De Blasio Admin Waffles on Williamsburg Bridge Bus Lanes During L Train Shutdown

As late as last month, the city had yet to determine whether it will carve out street space for buses on the Williamsburg Bridge and its approaches, according to internal planning documents.

Photo: Google Maps
Photo: Google Maps

As the L train shutdown approaches and the release of a detailed plan of action from DOT and the MTA draws closer, the de Blasio administration is hesitating to take the necessary steps to prioritize buses and high-occupancy vehicles, according to internal planning documents obtained by Ben Kabak at Second Avenue Sagas.

To keep transit riders moving when the western portion of the L train is out of commission for 15 months, starting in April 2019, the MTA will need to run a lot more buses, and those buses will need priority on streets between Williamsburg and the West Side of Manhattan.

Combined with high-occupancy vehicle restrictions on East River bridges, bus priority treatments have helped keep New Yorkers moving during previous events when a significant portion of the subway network was out of commission, like the aftermath of Superstorm Sandy. This requires disrupting the habits of motorists, and the big question for the L train shutdown is whether Mayor de Blasio has the political will to carry out the necessary changes.

The documents, which Kabak shared with Streetsblog, detail scenarios that DOT is considering to prioritize buses and high-occupancy vehicles during the shutdown. They do not represent final decisions made by agency staff or City Hall, but shed light on the thinking at DOT and the MTA and how far the city is willing to go to claim street space for transit. One caveat is that while the documents were produced in the past few months, they may not represent the current state of the city’s internal planning process.

On the East River bridges, the scenario with the most impact on private car travel calls for allowing only vehicles with three or more occupants on the Williamsburg Bridge all day (and maybe overnight), and for HOV3 restrictions on the other three bridges from 5 a.m. to 11 a.m.

Other scenarios include making only the Williamsburg Bridge HOV3, or designating a bus- and truck-only lane in each direction on the Williamsburg Bridge. No scenario mentions combining HOV restrictions and bus lanes on the bridge.

The draft plan for shuttle bus service calls for three routes between Williamsburg and Manhattan. Map: MTA/DOT
The draft plan for shuttle bus service calls for three routes between Williamsburg and Manhattan. Map: MTA/DOT

The MTA’s service plan, meanwhile, calls for running 60 buses per hour over the Williamsburg Bridge during peak hours. To keep those buses moving, they will need unobstructed travel not only on the bridge, but on the approaches to the bridge as well. While the documents show DOT considering bus lanes on Delancey Street (especially westbound) and other approaches, there is no indication of any firm commitment, though keep in mind that these questions may have since been resolved.

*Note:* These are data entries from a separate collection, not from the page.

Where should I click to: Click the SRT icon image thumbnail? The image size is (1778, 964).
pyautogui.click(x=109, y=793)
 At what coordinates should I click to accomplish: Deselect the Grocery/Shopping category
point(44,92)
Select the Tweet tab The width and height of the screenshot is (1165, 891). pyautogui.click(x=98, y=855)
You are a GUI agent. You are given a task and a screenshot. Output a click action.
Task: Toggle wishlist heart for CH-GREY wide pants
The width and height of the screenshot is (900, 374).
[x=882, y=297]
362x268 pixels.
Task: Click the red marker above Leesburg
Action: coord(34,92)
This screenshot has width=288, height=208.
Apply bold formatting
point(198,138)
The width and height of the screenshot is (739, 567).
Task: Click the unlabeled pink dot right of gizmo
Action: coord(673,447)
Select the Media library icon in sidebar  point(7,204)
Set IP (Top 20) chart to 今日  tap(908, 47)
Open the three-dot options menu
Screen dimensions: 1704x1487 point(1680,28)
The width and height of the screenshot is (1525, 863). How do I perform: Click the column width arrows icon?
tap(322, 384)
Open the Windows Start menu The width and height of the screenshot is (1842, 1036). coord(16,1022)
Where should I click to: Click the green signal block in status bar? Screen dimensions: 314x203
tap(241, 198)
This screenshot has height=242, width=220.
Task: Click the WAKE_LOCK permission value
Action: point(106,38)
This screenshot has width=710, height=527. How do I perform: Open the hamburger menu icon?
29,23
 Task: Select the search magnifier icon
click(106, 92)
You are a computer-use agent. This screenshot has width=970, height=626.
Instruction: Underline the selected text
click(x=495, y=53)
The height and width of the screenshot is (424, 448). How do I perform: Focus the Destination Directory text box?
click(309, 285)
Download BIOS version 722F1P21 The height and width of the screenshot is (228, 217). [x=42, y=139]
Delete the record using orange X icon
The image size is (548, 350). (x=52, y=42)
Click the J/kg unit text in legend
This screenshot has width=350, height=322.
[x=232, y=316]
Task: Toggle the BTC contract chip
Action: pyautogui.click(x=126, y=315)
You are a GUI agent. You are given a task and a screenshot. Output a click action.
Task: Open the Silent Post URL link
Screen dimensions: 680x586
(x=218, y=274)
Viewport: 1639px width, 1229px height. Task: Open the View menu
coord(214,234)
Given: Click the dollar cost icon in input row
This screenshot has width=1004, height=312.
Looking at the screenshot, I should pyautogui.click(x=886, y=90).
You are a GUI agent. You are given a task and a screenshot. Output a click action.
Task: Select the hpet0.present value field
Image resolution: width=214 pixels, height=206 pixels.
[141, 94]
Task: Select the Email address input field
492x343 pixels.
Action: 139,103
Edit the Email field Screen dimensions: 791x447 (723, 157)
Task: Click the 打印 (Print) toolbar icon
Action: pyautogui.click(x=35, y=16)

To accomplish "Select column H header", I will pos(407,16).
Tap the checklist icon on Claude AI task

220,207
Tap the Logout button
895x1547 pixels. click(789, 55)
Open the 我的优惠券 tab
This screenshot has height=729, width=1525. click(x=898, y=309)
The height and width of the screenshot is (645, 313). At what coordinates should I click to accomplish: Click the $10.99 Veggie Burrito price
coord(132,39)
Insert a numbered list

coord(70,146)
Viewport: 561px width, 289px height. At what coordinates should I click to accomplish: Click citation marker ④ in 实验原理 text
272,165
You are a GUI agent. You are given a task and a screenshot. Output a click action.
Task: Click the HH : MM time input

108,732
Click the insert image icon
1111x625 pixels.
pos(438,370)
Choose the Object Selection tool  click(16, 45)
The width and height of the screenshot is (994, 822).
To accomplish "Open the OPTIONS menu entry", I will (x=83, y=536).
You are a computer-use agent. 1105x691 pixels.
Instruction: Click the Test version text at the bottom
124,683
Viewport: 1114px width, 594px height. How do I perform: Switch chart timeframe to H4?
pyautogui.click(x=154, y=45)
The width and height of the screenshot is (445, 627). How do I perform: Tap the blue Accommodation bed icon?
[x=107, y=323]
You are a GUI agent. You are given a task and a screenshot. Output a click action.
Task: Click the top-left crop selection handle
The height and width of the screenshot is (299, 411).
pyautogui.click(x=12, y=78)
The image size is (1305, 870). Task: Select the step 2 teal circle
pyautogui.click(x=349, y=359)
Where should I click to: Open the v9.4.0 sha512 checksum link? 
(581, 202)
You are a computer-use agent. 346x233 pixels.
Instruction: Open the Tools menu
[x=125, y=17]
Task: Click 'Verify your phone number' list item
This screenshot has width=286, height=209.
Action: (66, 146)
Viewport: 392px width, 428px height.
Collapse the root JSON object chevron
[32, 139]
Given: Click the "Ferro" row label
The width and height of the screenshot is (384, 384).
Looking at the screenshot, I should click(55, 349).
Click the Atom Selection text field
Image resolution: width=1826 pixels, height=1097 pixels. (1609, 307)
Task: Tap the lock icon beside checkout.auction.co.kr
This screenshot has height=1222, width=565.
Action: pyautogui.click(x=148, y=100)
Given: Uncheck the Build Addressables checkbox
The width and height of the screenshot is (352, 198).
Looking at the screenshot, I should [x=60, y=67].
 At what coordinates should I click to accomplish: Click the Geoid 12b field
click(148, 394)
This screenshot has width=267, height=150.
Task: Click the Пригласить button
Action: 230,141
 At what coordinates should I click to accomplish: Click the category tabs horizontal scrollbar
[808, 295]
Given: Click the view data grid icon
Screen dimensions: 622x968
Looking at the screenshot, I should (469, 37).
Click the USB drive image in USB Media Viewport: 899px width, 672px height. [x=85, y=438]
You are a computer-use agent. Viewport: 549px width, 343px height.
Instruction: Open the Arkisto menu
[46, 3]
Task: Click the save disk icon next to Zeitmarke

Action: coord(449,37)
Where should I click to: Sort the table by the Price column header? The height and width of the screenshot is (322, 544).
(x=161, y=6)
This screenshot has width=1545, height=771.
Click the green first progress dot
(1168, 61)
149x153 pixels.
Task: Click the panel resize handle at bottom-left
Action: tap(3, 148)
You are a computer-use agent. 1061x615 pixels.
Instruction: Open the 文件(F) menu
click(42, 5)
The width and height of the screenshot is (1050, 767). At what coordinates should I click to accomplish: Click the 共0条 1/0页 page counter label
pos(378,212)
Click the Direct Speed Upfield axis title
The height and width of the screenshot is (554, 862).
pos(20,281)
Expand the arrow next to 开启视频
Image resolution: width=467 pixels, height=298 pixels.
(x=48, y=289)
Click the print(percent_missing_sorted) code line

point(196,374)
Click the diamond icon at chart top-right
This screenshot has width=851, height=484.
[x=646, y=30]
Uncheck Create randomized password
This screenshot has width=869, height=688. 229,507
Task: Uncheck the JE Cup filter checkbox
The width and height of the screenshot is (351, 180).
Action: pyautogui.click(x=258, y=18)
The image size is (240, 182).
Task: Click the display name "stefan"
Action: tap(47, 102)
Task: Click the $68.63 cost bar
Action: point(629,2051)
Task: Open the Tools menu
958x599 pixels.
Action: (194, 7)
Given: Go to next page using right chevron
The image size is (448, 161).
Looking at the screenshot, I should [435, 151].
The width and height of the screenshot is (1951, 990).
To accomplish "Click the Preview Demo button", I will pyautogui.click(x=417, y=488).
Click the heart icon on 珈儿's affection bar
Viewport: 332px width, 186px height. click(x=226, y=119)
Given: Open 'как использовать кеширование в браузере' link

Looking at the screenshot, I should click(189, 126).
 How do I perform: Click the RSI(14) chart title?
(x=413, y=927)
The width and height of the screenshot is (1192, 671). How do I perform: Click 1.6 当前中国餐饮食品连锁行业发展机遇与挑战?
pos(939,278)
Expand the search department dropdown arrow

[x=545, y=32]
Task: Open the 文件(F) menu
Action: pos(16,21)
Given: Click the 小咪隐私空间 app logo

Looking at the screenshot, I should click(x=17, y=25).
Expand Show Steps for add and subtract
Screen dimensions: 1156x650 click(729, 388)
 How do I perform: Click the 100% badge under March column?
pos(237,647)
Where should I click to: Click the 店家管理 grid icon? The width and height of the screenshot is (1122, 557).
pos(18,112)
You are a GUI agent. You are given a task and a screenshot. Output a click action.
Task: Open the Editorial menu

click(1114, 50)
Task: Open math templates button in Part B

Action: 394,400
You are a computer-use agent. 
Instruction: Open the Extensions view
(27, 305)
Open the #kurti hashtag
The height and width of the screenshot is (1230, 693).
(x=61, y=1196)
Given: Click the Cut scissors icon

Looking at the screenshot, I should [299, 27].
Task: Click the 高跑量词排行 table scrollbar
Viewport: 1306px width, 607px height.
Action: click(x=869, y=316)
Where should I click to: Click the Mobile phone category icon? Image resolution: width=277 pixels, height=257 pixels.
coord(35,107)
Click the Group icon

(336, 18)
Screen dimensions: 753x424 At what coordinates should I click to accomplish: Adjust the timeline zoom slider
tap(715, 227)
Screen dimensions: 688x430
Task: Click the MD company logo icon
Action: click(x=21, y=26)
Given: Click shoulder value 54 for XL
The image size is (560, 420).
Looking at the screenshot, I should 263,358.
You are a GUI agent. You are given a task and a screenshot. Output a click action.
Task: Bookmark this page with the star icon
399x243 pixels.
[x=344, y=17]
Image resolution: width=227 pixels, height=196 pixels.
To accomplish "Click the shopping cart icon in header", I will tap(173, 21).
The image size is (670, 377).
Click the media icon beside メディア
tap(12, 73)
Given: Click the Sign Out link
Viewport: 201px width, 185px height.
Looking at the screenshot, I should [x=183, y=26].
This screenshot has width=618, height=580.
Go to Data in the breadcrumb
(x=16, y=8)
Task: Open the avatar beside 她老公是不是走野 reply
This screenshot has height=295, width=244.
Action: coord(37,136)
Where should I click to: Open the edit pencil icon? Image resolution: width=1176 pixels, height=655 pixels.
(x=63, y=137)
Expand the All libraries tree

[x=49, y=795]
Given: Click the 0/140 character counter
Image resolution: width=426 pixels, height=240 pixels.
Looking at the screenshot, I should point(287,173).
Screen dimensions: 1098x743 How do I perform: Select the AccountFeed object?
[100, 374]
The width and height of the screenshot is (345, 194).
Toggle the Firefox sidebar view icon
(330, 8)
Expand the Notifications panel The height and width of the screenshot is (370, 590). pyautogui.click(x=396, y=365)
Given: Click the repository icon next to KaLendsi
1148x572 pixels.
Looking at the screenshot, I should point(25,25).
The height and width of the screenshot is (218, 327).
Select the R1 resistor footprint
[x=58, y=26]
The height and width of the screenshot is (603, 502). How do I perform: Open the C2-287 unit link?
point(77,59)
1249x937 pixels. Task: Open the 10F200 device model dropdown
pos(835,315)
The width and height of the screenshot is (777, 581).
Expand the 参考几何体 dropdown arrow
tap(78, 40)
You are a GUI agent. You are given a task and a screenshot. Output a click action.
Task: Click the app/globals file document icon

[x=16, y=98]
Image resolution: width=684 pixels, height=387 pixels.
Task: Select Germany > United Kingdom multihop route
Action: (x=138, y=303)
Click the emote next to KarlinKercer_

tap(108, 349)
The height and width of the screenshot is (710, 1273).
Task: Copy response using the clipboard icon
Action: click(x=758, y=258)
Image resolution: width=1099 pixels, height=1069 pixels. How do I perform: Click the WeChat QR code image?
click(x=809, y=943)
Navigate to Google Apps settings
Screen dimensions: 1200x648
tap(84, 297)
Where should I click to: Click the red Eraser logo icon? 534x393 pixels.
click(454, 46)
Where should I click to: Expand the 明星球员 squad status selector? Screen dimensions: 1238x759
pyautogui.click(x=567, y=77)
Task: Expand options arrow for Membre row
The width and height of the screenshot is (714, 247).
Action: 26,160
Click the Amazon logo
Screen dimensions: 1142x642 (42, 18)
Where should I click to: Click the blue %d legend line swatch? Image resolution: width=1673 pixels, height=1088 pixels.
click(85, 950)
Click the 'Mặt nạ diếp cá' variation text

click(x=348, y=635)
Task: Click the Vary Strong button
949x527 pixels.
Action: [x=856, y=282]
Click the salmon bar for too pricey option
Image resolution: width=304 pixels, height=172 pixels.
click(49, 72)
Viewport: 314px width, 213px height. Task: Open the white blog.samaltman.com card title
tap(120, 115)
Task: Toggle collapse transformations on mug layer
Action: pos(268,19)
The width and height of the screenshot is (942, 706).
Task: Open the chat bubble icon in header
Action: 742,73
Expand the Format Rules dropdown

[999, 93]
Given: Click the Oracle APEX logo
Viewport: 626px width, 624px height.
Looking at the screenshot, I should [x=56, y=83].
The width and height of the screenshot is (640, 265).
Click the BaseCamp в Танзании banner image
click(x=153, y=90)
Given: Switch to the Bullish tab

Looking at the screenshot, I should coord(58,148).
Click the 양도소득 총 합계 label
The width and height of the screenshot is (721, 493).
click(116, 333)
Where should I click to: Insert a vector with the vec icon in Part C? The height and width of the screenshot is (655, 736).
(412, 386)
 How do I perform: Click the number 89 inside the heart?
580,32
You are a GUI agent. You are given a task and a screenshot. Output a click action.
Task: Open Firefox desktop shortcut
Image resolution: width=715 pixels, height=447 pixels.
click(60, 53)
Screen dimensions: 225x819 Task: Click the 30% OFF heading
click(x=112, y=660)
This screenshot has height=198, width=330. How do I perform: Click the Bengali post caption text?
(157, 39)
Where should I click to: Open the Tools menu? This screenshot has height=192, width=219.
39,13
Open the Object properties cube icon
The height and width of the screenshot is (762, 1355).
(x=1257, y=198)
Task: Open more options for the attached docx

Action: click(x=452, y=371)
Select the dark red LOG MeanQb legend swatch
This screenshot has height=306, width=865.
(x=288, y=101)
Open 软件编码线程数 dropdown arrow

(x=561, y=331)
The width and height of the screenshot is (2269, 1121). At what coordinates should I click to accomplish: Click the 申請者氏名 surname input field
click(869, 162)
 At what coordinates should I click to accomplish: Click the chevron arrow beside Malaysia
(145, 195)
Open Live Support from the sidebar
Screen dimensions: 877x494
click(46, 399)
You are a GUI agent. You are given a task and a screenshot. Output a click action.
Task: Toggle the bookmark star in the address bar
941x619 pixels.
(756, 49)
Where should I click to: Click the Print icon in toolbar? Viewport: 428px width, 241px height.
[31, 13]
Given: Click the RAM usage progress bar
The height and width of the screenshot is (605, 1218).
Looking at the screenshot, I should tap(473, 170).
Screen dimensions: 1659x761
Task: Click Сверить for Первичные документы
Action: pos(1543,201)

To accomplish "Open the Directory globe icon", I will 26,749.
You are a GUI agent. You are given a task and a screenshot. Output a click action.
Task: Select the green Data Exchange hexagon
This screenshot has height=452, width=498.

On 14th Street, where peak bus frequency would double to about one bus per minute, DOT is developing a plan for strong transit priority between Third Avenue and Eighth Avenue, with those treatments tapering off on each end.

On those five blocks, 14th Street would be exclusively for transit, except for deliveries and private vehicles getting to and from garages, which would be expected to use only the block of the busway closest to their destination.

Between Third Avenue and First Avenue, 14th Street would have standard painted bus lanes and other traffic would be allowed. And between Ninth Avenue and Eighth Avenue, eastbound buses would operate in a transit-only right-of-way, while westbound buses would have a standard bus lane. West of Ninth Avenue and east of First Avenue there would be no transit lanes.

Officials are considering substantial sidewalk expansions along 14th Street, but they are not planning for bikeways. The demand for bike travel on 14th Street isn’t going away, however, and without designated space for cycling, many people will opt to ride in the busway.

With the caveat that these are preliminary plans and may be a month or two behind the most current thinking at DOT and the MTA, they raise some red flags. Transit priority on the Williamsburg Bridge and its approaches in both Manhattan and Brooklyn, as well as the eastern portions of 14th Street, appears to be provisional at best in these documents. And while the central portion of 14th Street could be in line for strong transit-priority treatments, the agencies seem to be dodging the question of how to safely accommodate bicycling on the 14th Street corridor.

There’s not much time left to get these decisions right. DOT and the MTA are expected to reveal a plan sometime next month, after election day.